Belarussians will cast their votes on Sunday in a parliamentary election as the iron-fisted President Lukashenko's country presents important geostrategic challenges for both Russia and the European Union
Europe's last authoritarian state, Belarus is ready for the parliamentary elections which will take place on September 11 with no posters showing candidates' faces or even stating with parties are in the running at the streets of Minsk. Considering the absence of campaign material during election process, whether Belarusian President Alexander Lukashenko who has been in power since 1994 will be re-elected or not is of crucial importance for both Europe and Russia. The iron-fisted president Lukashenko was re-elected in presidential election to a fifth term last October.
Belarus is of geostrategic importance for both Russia and the E.U. Lukashenko launched a diplomatic push to mend ties with the European Union and United States damaged by Western allegations that he rigged elections and persecuted his political opponents.

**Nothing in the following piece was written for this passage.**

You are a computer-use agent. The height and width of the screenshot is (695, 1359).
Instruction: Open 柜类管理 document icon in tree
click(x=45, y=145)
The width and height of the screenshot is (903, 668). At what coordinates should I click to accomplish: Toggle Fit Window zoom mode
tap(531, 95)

Lukashenko has a strong incentive for conducting an election that might come closer to Western democratic norms than previous votes during his 22 years of rule. Belarus' Soviet-style command economy is faltering badly, gross domestic product fell 4 percent last year and is down another 3 percent this year and the country is eager for investment and assistance. Lukashenko, sometimes characterized as Europe's last dictator, secured a lifting of the United States and the European Union sanctions against Belarus this year by releasing all political prisoners and playing a role in trying to mediate the war in eastern Ukraine.
His diplomacy paid off in February this year when the EU ended sanctions that had been in place for five years. Belarus is now in discussions with the International Monetary Fund about a $3 billion loan. However, the country has limited room for maneuver because of its economic dependence. It is vulnerable over gas supplies as well as oil. In theory it could import gas from Poland instead, but would have to pay much more.

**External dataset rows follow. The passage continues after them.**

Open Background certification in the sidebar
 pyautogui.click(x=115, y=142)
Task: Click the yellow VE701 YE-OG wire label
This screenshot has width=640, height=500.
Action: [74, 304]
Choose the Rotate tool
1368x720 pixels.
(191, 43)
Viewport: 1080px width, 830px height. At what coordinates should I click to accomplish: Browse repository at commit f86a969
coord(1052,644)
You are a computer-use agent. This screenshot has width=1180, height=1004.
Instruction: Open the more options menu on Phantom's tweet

President Lukashenko, in power since 1994, has never been an easy partner for the Kremlin. He has frequently tried to play Moscow off against the West to extract the best deals for his country. Still, Russia has regarded Belarus as its closest ally. The two countries are officially designated as united in a "union state", though that body has no formal decision-making powers.
Lukashenko's stance changed after Russia annexed Crimea and then gave its backing to pro-Russian rebels fighting a separatist insurgency in eastern Ukraine. Like Crimea and eastern Ukraine, Belarus has a large Russian-speaking community who feel affinity with Moscow. "The Belarussian establishment and Lukashenko personally were scared by the situation with Ukraine," said Andrei Yegorov, the director of Minsk-based think tank the Centre For European Transformation.
Lukashenko declined to recognize Crimea as part of Russia, and put on hold discussions with Moscow about the Russian military establishing an air base on Belarussian soil.
"The behavior of our eastern brother cannot fail to worry us," Lukashenko said at a meeting with officials in Minsk in December 2014. "We are not a gigantic state, we do not have nuclear weapons, but our army is sufficiently capable to respond to any threat... Therefore we will protect our patch of land, our statehood, and our independence."
Lidiya Yermoshina, head of the Central Elections Commission, told The Associated Press that this election will be especially "active and democratic." Yermoshina, who in 2006 was banned by western officials from entering the United States or the European Union over allegations of election fraud, responded to accusations on state-run television in August.
A pre-election report by the observer mission of the Organization for Security and Cooperation in Europe notes that "the process of campaigning is strictly regulated. The campaign remains largely invisible." There are 488 candidates running for 110 seats, but critics point to problems they say foretell a rigged and unfair vote. The departing parliament has no opposition members.